La BCE vince. No anzi, la BCE perde. Nel giro di pochi mesi la politica attendista della Eurotower è passata dall’essere saggia nella sua eccessiva prudenza, all’essere vulnerabile e stretta all’angolo. Dopo l’elezione di Trump, gli USA hanno avuto un sussulto molto forte, al punto che la FED (forse incautamente) preannunciò 3 o 4 rialzi del costo del denaro. L’effetto è stato di un continuo e imperioso apprezzamento del dollaro, trascinato da dati macroeconomici sempre positivi.

bceMa da primavera in poi lo scenario è cambiato. Le riforme preannunciate da Trump non si sono viste, i dati macro non sono stati troppo positivi e il dollaro ha cominciato a ridiscendere. L’indicatore alligator-coccordillo, che pochi mesi prima teneva le fauci ben spalancate, le ha chiuse. Anzi è stato l’euro a spalancarle di nuovo. Tanto che adesso la FED ha cominciato ad assumere un atteggiamento da “colomba”. E gli conviene, visto che l’attendismo della BCE ha nel frattempo spinto l’euro verso picchi altissimi. Questo rende meno costoso importare dagli USA, che ringraziano e fanno respirare la loro bilancia commerciale.

La posizione scomoda della BCE

La patata bollente è in mano alla Bce. Ha aspettato troppo per il tapering (ovvero la riduzione del piano di stimoli all’economia) e adesso non può più farlo. Il tapering infatti avrebbe come effetto una ulteriore spinta all’euro.

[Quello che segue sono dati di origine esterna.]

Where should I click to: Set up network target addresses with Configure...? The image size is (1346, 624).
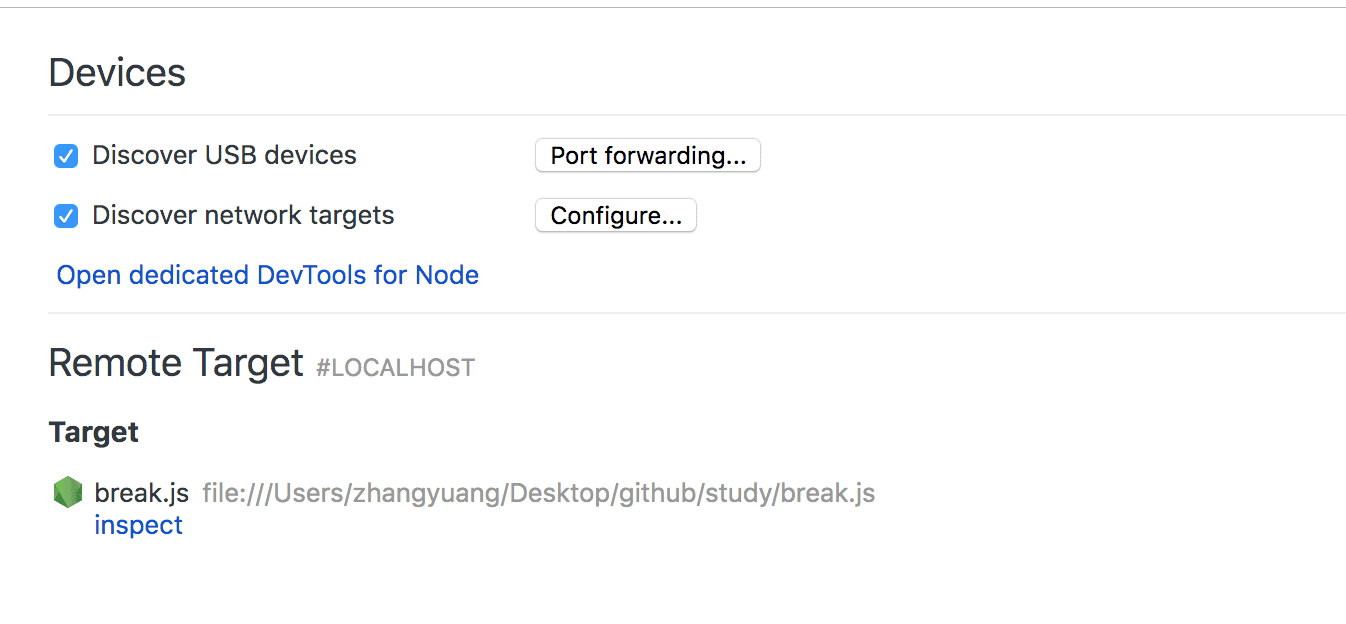coord(616,216)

Che però è già troppo forte. Sarebbe come pompare una gomma che è ià oltre pressione. La spia delle preoccupazioni dell’istituto centrale europeo sono i rumors riguardo un presunto meeting tra banchieri, addirittura una settimana di anticipo sul board dell’Eurotower. Segno evidente che i timori di aver aspettato troppo sono forti.

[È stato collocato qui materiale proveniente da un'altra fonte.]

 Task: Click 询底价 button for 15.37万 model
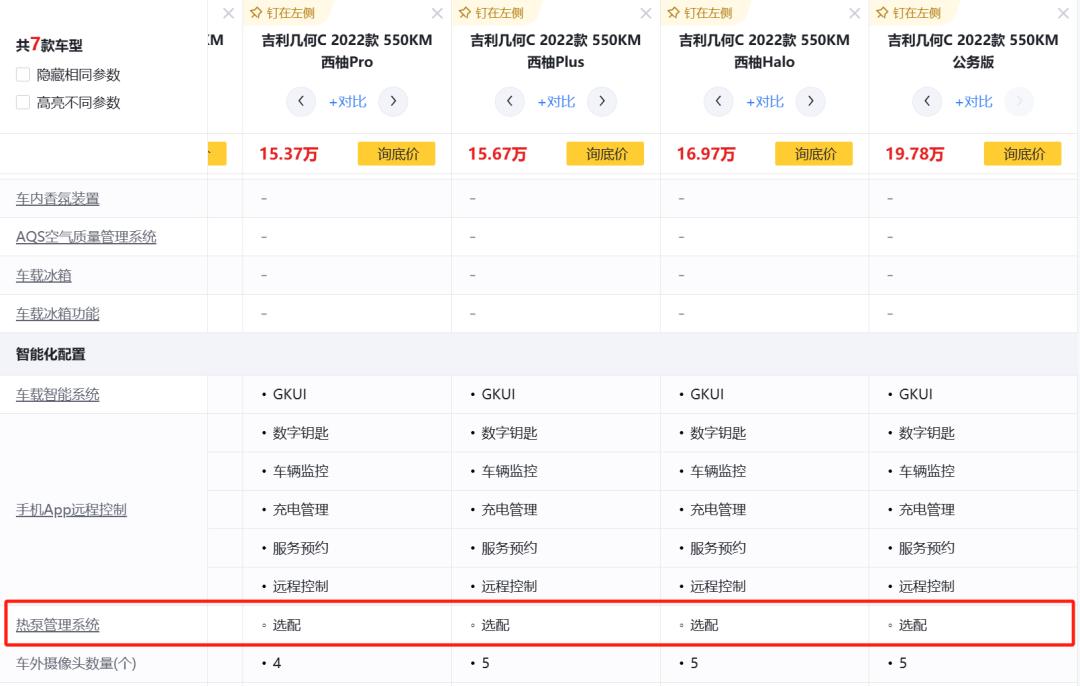tap(396, 154)
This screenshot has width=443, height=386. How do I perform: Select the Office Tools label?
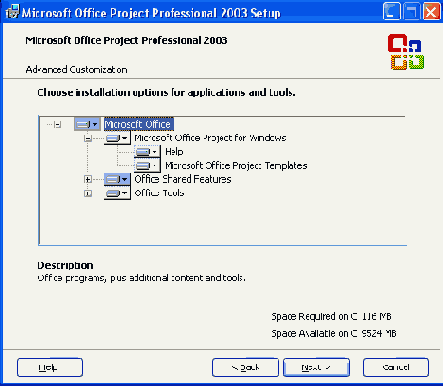point(159,193)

E i mercati come hanno reagito? Boom. La valuta comune europea, salita pochi giorni fa oltre la quota psicologica di 1,20 sul dollaro, è ridiscesa fin sotto 1,19 portando giù anche l’indicatore MACD trading. Ma la discesa è durata poco. Però il problema resta. Tutti sapevano che gli Usa stavano lavorando per un indebolimento del dollaro, ma la BCE ha negato finché ha potuto. Adesso però la situazione s’è fatta molto difficile, e la battaglia a distanza tra euro e dollaro sta premiando la FED.